# Grout Disaster!!! Need Suggestions!



## thill (Aug 23, 2006)

I am remodeling my rec room and I just had a bar built and 80 sq ft of slate installed around the bar. It looked awesome until I decided to grout it myself. I helped grout a 20 sq ft area near a back slider and that went fine. I also grouted a 15 sq ft on my countertop which also turned out fine, so I thought the 80 sq ft around the bar would be just as easy. Turns out, I should have only grouted a small area at a time and not the entire 80 sq ft at once. 

The grout hardend too much and will not come off! I burned through all the sponges I had. Then bought some grout haze remover and brushes. I spent hours working on 6 sq ft last night and I don't see any improvement. 

We never sealed the slate before grouting, which I see now, is pretty important. 

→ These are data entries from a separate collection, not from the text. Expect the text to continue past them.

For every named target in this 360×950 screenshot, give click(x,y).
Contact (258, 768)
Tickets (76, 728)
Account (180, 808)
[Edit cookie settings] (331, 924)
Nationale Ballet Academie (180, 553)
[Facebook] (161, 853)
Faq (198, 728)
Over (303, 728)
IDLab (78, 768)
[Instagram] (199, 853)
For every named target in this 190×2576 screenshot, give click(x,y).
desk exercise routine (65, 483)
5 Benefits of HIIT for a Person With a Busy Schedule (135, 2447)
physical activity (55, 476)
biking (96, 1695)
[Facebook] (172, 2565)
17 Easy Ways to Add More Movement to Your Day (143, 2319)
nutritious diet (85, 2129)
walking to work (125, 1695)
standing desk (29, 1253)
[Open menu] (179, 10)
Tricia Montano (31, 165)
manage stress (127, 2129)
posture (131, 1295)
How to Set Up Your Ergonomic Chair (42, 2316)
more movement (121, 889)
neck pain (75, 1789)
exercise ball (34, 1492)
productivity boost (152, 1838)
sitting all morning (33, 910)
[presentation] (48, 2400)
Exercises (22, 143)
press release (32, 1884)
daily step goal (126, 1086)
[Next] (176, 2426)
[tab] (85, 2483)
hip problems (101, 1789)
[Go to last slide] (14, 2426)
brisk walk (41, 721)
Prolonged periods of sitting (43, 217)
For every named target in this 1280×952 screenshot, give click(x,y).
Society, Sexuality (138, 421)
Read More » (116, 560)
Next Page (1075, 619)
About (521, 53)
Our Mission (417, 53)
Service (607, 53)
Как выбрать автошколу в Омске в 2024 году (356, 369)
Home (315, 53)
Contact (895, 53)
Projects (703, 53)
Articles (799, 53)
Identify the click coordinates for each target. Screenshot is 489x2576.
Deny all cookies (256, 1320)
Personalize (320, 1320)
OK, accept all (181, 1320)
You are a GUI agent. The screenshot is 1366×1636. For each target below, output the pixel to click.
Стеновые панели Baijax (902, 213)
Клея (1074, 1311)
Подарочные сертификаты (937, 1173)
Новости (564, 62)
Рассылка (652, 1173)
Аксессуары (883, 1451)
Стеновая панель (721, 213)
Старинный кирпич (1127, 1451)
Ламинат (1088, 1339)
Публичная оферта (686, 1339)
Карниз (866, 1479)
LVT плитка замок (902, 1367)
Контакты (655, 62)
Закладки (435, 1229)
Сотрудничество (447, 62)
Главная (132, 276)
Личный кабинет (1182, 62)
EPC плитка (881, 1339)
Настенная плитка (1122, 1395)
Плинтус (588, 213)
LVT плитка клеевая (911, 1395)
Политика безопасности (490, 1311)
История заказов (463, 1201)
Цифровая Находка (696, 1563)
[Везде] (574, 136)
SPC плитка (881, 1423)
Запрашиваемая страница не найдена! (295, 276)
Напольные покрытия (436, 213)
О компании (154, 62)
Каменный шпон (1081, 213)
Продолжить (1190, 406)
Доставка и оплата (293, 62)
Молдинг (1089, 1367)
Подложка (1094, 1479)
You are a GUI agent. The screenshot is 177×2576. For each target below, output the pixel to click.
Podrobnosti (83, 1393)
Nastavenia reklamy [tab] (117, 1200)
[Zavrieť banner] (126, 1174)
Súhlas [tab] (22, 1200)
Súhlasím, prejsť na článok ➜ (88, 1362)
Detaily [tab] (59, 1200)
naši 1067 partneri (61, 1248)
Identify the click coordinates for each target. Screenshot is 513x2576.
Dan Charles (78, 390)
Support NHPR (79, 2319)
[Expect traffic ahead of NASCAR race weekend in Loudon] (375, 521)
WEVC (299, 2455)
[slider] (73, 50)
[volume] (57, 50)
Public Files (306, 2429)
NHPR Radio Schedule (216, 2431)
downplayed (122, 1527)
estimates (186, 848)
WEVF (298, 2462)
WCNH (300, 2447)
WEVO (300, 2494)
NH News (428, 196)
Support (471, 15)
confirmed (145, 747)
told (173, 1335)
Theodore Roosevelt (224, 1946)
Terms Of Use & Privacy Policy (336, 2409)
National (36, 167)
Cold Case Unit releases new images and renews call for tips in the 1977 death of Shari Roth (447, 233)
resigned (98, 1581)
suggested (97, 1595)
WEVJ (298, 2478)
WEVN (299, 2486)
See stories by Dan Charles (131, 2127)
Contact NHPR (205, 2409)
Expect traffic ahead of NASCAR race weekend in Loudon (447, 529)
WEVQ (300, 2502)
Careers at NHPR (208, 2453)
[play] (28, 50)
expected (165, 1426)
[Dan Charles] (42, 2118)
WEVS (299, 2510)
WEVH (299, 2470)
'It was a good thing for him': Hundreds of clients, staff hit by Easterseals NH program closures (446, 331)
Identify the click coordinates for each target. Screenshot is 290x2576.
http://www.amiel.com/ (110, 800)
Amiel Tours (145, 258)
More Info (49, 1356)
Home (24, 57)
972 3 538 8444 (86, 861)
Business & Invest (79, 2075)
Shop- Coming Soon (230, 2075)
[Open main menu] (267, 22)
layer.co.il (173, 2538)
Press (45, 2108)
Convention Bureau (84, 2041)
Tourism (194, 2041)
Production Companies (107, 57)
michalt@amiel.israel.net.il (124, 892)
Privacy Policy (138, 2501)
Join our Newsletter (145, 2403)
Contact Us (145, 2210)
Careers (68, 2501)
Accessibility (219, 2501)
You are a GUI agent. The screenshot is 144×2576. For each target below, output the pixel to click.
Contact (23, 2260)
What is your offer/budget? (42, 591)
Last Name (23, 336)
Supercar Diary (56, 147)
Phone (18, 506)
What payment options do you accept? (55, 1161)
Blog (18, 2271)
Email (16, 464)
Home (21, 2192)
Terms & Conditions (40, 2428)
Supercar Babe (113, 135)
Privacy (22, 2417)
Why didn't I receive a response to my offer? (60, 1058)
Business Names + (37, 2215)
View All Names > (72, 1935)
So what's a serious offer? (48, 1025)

Does anyone have any suggestions before I start tearing up the slate are redo?

Thanks!

And yes, I am aware that I am an idiot so no need to point it out! :lol:


----------



## Rumajz (Dec 29, 2005)

Don't beat yourself up too much. This happens very often to people grouting slate tile. Even when you seal it prior to grouting it is still a huge pain especially if the texture has some deeper lines in the stone. 
I am afraid it will take some patience and elbow grease.
You will need a putty knife, stiff acid brush (the stiffer the better, do not use steel brush) and sulfamic acid crystals. It will be a lot of work but it will work. Sulfamic acid crystals will work nicely but be very careful working with this stuff. Protect every thing, your eyes, skin use a respirator etc. Whatever you touch, faucet, tools etc with your gloves, make sure to clean it before you touch it without gloves etc. It won't be fun, but I am pretty sure you can save this job. 

Good luck with it


----------



## thill (Aug 23, 2006)

Thanks for the tip! I will definitely try that. Any idea where I can find Sulffamic acid crystals? Home Depot, Menards Lowes? Thanks


----------



## mdad (Dec 4, 2007)

what kind of slate is it? most slates are impervious to acids. you may want to try muratic acid to remove the grout. Do a test area first. Ventilate the area well and do not breathe the fumes. If its limestone or marble do not use any acid.


----------



## thill (Aug 23, 2006)

mdad said:


> what kind of slate is it? most slates are impervious to acids. you may want to try muratic acid to remove the grout. Do a test area first. Ventilate the area well and do not breathe the fumes. If its limestone or marble do not use any acid.


 
It's just a cheap "multi color" slate. I'm pretty sure it's not limestone and def not marble.


----------



## Rumajz (Dec 29, 2005)

I don't know about chain stores but here is a link to online options:

http://www.google.com/search?q=sulf...eFtDusgaz0KWeAw&ved=0CCEQrQQ&biw=1440&bih=578

I'd imagine that tile pro-shops would have it.


----------



## Jaz (Oct 16, 2009)

Sulfamic acid is the way to go. Anyone who sells tile products should have it. You gotta wait 10 days after grouting. Meanwhile do a test to see if the slate is affected in any way. It could get damaged, etched. Follow directions to a tee. Mainly to wet the floor first.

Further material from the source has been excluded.